▶ **Your goal**: Recast the listing below as a Markdown table with the columns Row and Line, numbering each line in order and leaving out any blank lines.

* start Material provided *

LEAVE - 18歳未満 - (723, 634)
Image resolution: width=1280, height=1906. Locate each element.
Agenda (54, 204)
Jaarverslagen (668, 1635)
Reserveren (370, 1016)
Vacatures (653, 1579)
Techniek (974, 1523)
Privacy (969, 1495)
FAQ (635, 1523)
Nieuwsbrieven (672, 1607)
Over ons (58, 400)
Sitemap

* end Material provided *

▶ **Task response**:
| Row | Line |
|---|---|
| 1 | LEAVE - 18歳未満 - (723, 634) |
| 2 | Image resolution: width=1280, height=1906. Locate each element. |
| 3 | Agenda (54, 204) |
| 4 | Jaarverslagen (668, 1635) |
| 5 | Reserveren (370, 1016) |
| 6 | Vacatures (653, 1579) |
| 7 | Techniek (974, 1523) |
| 8 | Privacy (969, 1495) |
| 9 | FAQ (635, 1523) |
| 10 | Nieuwsbrieven (672, 1607) |
| 11 | Over ons (58, 400) |
| 12 | Sitemap |